> DATA TO EXAMINE

......

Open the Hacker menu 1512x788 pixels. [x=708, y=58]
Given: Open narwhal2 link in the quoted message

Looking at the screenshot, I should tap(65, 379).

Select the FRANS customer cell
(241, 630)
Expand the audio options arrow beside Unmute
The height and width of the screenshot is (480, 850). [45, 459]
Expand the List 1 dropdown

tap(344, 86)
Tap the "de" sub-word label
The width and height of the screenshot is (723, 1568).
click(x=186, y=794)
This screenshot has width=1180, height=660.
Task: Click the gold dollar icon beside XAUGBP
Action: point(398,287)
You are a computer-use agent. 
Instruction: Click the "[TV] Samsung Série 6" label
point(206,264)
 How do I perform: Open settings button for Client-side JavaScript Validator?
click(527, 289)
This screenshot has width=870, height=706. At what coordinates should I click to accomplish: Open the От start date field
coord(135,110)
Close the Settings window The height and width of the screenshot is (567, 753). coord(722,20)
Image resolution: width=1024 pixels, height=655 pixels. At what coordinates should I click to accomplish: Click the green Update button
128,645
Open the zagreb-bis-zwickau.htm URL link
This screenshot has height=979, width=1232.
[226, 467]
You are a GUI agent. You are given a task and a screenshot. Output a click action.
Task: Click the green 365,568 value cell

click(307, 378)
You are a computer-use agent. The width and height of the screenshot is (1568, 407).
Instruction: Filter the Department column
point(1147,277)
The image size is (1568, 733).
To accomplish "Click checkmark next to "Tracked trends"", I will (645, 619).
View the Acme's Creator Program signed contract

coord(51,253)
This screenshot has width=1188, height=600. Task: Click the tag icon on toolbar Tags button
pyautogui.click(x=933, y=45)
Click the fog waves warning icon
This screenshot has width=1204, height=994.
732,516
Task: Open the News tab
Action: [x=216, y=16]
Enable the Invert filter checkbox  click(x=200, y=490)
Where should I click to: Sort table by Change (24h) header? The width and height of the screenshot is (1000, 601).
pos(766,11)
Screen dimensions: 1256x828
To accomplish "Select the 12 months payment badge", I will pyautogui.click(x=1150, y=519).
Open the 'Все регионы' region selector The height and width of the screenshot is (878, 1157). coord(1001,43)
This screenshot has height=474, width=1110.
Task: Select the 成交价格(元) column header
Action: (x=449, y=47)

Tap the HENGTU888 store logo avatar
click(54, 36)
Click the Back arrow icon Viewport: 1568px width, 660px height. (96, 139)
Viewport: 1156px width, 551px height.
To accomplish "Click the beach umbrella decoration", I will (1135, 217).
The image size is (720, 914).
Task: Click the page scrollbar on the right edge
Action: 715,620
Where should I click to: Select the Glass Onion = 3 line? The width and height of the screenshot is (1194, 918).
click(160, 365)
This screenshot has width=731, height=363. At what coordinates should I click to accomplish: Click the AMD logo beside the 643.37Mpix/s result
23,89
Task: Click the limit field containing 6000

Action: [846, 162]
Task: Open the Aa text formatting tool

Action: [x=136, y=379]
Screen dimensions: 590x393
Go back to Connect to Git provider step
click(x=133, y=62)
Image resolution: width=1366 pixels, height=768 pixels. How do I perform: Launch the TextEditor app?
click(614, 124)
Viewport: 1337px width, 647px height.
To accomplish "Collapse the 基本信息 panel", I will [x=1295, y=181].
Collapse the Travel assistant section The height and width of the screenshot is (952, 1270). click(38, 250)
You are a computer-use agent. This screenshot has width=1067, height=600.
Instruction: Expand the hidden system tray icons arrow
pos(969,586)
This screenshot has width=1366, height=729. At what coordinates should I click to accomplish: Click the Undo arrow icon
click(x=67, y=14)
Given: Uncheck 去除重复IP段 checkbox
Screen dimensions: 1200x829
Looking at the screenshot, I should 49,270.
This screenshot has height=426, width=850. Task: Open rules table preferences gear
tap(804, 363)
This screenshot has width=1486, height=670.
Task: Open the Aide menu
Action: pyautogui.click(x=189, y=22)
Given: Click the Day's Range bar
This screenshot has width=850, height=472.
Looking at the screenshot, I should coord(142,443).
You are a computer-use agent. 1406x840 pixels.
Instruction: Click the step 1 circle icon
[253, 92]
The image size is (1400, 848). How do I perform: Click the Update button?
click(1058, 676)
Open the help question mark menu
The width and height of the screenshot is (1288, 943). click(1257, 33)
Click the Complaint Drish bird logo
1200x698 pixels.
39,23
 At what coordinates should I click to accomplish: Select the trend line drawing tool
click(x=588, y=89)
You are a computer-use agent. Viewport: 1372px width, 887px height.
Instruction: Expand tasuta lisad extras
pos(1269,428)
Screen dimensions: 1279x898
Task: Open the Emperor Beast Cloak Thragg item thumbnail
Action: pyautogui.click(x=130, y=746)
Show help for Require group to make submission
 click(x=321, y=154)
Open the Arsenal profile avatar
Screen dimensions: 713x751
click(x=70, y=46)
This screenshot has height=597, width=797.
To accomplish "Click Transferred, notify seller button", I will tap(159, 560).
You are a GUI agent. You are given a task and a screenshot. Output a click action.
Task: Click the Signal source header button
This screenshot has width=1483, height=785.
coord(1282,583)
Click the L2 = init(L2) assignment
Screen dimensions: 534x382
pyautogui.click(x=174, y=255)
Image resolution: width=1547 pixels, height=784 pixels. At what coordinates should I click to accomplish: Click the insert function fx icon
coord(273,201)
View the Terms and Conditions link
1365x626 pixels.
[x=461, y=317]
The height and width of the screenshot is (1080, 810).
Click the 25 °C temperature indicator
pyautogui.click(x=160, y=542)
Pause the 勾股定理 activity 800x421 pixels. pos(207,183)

......

> EXERCISE PROMPT
Output the entries above word for word.

> RESPONSE BELOW
Open the Hacker menu 1512x788 pixels. [x=708, y=58]
Given: Open narwhal2 link in the quoted message

Looking at the screenshot, I should tap(65, 379).

Select the FRANS customer cell
(241, 630)
Expand the audio options arrow beside Unmute
The height and width of the screenshot is (480, 850). [45, 459]
Expand the List 1 dropdown

tap(344, 86)
Tap the "de" sub-word label
The width and height of the screenshot is (723, 1568).
click(x=186, y=794)
This screenshot has width=1180, height=660.
Task: Click the gold dollar icon beside XAUGBP
Action: point(398,287)
You are a computer-use agent. 
Instruction: Click the "[TV] Samsung Série 6" label
point(206,264)
 How do I perform: Open settings button for Client-side JavaScript Validator?
click(527, 289)
This screenshot has width=870, height=706. At what coordinates should I click to accomplish: Open the От start date field
coord(135,110)
Close the Settings window The height and width of the screenshot is (567, 753). coord(722,20)
Image resolution: width=1024 pixels, height=655 pixels. At what coordinates should I click to accomplish: Click the green Update button
128,645
Open the zagreb-bis-zwickau.htm URL link
This screenshot has height=979, width=1232.
[226, 467]
You are a GUI agent. You are given a task and a screenshot. Output a click action.
Task: Click the green 365,568 value cell

click(307, 378)
You are a computer-use agent. The width and height of the screenshot is (1568, 407).
Instruction: Filter the Department column
point(1147,277)
The image size is (1568, 733).
To accomplish "Click checkmark next to "Tracked trends"", I will (645, 619).
View the Acme's Creator Program signed contract

coord(51,253)
This screenshot has width=1188, height=600. Task: Click the tag icon on toolbar Tags button
pyautogui.click(x=933, y=45)
Click the fog waves warning icon
This screenshot has width=1204, height=994.
732,516
Task: Open the News tab
Action: [x=216, y=16]
Enable the Invert filter checkbox  click(x=200, y=490)
Where should I click to: Sort table by Change (24h) header? The width and height of the screenshot is (1000, 601).
pos(766,11)
Screen dimensions: 1256x828
To accomplish "Select the 12 months payment badge", I will pyautogui.click(x=1150, y=519).
Open the 'Все регионы' region selector The height and width of the screenshot is (878, 1157). coord(1001,43)
This screenshot has height=474, width=1110.
Task: Select the 成交价格(元) column header
Action: (x=449, y=47)

Tap the HENGTU888 store logo avatar
click(54, 36)
Click the Back arrow icon Viewport: 1568px width, 660px height. (96, 139)
Viewport: 1156px width, 551px height.
To accomplish "Click the beach umbrella decoration", I will (1135, 217).
The image size is (720, 914).
Task: Click the page scrollbar on the right edge
Action: 715,620
Where should I click to: Select the Glass Onion = 3 line? The width and height of the screenshot is (1194, 918).
click(160, 365)
This screenshot has width=731, height=363. At what coordinates should I click to accomplish: Click the AMD logo beside the 643.37Mpix/s result
23,89
Task: Click the limit field containing 6000

Action: [846, 162]
Task: Open the Aa text formatting tool

Action: [x=136, y=379]
Screen dimensions: 590x393
Go back to Connect to Git provider step
click(x=133, y=62)
Image resolution: width=1366 pixels, height=768 pixels. How do I perform: Launch the TextEditor app?
click(614, 124)
Viewport: 1337px width, 647px height.
To accomplish "Collapse the 基本信息 panel", I will [x=1295, y=181].
Collapse the Travel assistant section The height and width of the screenshot is (952, 1270). click(38, 250)
You are a computer-use agent. This screenshot has width=1067, height=600.
Instruction: Expand the hidden system tray icons arrow
pos(969,586)
This screenshot has width=1366, height=729. At what coordinates should I click to accomplish: Click the Undo arrow icon
click(x=67, y=14)
Given: Uncheck 去除重复IP段 checkbox
Screen dimensions: 1200x829
Looking at the screenshot, I should 49,270.
This screenshot has height=426, width=850. Task: Open rules table preferences gear
tap(804, 363)
This screenshot has width=1486, height=670.
Task: Open the Aide menu
Action: pyautogui.click(x=189, y=22)
Given: Click the Day's Range bar
This screenshot has width=850, height=472.
Looking at the screenshot, I should coord(142,443).
You are a computer-use agent. 1406x840 pixels.
Instruction: Click the step 1 circle icon
[253, 92]
The image size is (1400, 848). How do I perform: Click the Update button?
click(1058, 676)
Open the help question mark menu
The width and height of the screenshot is (1288, 943). click(1257, 33)
Click the Complaint Drish bird logo
1200x698 pixels.
39,23
 At what coordinates should I click to accomplish: Select the trend line drawing tool
click(x=588, y=89)
You are a computer-use agent. Viewport: 1372px width, 887px height.
Instruction: Expand tasuta lisad extras
pos(1269,428)
Screen dimensions: 1279x898
Task: Open the Emperor Beast Cloak Thragg item thumbnail
Action: pyautogui.click(x=130, y=746)
Show help for Require group to make submission
 click(x=321, y=154)
Open the Arsenal profile avatar
Screen dimensions: 713x751
click(x=70, y=46)
This screenshot has height=597, width=797.
To accomplish "Click Transferred, notify seller button", I will tap(159, 560).
You are a GUI agent. You are given a task and a screenshot. Output a click action.
Task: Click the Signal source header button
This screenshot has width=1483, height=785.
coord(1282,583)
Click the L2 = init(L2) assignment
Screen dimensions: 534x382
pyautogui.click(x=174, y=255)
Image resolution: width=1547 pixels, height=784 pixels. At what coordinates should I click to accomplish: Click the insert function fx icon
coord(273,201)
View the Terms and Conditions link
1365x626 pixels.
[x=461, y=317]
The height and width of the screenshot is (1080, 810).
Click the 25 °C temperature indicator
pyautogui.click(x=160, y=542)
Pause the 勾股定理 activity 800x421 pixels. pos(207,183)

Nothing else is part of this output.